Racing games these days are so complicated. Between choosing the right car to the right mods to the oftentimes complicated controls, there’s a lot a player has to accomplish in order to succeed. Remember the days when it was just about going really fast and crashing really hard? Bring those days back (and no, a remastered edition most certainly does not count).
We could really use a few more old school beat ‘em up games, and if there’s one franchise to to it, 1991’s Battletoads is it. Loosely based on Teenage Mutant Ninja Turtles, three Battletoads named Rash, Zitz, and Pimple are captured during an escort mission and must battle their way to freedom. Unlike TMNT, however, this unfortunately named trio doesn’t seem to have quite the affinity for cheap Italian cuisine. It’s a shame, though, because pizza does make everything better.
Another installment in Rockstar’s controversial game database, 2003’s Manhunt is a survival horror game wherein the player is a death row inmate forced to participate in a series of snuff films. Points are awarded based on the severity of murders committed, so, you know, it isn’t for the fainthearted. The game was banned in several countries, and it took center stage in the murder trial of 17-year-old Warren Leblanc, who was obsessed with its violent nature.
For a game that’s frequently been cited as one of the best video games of all time, one would think we’d have had a revival by now. Chrono Trigger is a 2-D role playing game in which players collect items, solve puzzles, and battle enemies. It’s kind of like a video game version of D&D, which — make fun of the nerds who play it all you like, but that shit is fun as hell.
Jak and Daxter
Set in a science fantasy world where a substance called Eco serves as both its life source and the player’s power source, Jak and Daxter is one of those early Playstation games that has a little bit of everything rolled into it. The gameplay is a step up from Naughty Dog’s previous Crash Bandicoot, incorporating an open world and better character development. It’s action, racing, and puzzle solving at its earliest (and finest).
Technically a first-person shooter, 2000’s TimeSplitters shares similarities in game play to the classic GoldenEye 007. But TimeSplitters allows you to play in a number of different modes: arcade, unlockable challenge, map maker, and story mode, which can be done alone or cooperatively.
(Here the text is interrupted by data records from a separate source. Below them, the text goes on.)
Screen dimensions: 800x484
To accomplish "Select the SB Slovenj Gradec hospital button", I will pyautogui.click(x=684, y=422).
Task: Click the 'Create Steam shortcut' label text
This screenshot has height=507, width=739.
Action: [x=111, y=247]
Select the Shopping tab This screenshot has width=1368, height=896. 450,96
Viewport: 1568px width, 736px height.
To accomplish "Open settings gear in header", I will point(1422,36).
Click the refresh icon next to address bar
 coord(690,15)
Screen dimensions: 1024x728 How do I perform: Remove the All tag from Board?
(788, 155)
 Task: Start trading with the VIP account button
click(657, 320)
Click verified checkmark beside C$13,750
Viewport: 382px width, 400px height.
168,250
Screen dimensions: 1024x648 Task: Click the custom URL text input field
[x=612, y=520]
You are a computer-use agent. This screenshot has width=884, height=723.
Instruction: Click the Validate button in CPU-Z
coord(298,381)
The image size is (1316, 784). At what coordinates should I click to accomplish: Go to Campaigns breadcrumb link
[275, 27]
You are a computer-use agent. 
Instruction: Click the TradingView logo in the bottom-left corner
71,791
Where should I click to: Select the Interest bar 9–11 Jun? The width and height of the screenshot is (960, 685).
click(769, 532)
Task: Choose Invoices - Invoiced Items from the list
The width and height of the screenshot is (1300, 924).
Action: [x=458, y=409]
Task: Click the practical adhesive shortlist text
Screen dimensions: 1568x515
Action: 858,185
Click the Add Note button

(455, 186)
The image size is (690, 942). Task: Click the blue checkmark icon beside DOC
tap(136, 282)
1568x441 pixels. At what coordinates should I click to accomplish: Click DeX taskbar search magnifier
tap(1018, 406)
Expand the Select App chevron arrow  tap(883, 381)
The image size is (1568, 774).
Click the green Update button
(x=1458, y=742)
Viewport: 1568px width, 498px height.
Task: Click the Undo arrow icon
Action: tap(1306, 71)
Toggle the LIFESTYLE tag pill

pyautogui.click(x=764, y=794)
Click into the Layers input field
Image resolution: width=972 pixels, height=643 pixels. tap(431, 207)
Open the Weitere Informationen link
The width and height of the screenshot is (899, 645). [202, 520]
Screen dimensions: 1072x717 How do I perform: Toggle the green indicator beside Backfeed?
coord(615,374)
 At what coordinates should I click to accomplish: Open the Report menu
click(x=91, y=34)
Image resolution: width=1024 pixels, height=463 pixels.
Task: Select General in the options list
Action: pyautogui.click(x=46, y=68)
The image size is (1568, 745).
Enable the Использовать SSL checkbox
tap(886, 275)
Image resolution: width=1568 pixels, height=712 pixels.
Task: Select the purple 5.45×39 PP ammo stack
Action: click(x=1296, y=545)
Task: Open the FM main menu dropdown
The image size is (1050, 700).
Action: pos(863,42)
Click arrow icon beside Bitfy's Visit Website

Its comic-like graphics set it apart from other FPS games at its time, and it’s just generally fun and entertaining to play. A fourth installment was announced in 2007 but wound up postponed indefinitely.
The neo-noir and graphic novel design of 2001’s Max Payne lended a great deal to its success and popularity as a third person shooter. It was so popular, in fact, that in 2008, we were gifted with a shitty film adaptation starring Mark Wahlberg and Mila Kunis. Terrible movie aside, the game itself hasn’t had a new installment since 2012, and we’re about ready for some new noir.
Similar in style to Resident Evil, Eternal Darkness puts players in a survival horror setting wherein they’re required to solve puzzles and fight monsters. But Eternal Darkness gives players a choice in how they want their story laid out, which also leads to varying playable characters. And that “sanity effects” feature? Sometimes you really do feel crazy playing it.
Jesus Christ, how frustrating was this game? Back in 1993, puzzle games weren’t exactly the thing they are today, and Myst is one of those games that every kid spent hours in front of their computer screens for, both enthralled by its phenomenal graphics (for its time, obviously) and maddened by its seemingly impossible tasks. But the world itself is captivating, and a quarter century is a good time marker for a new installment.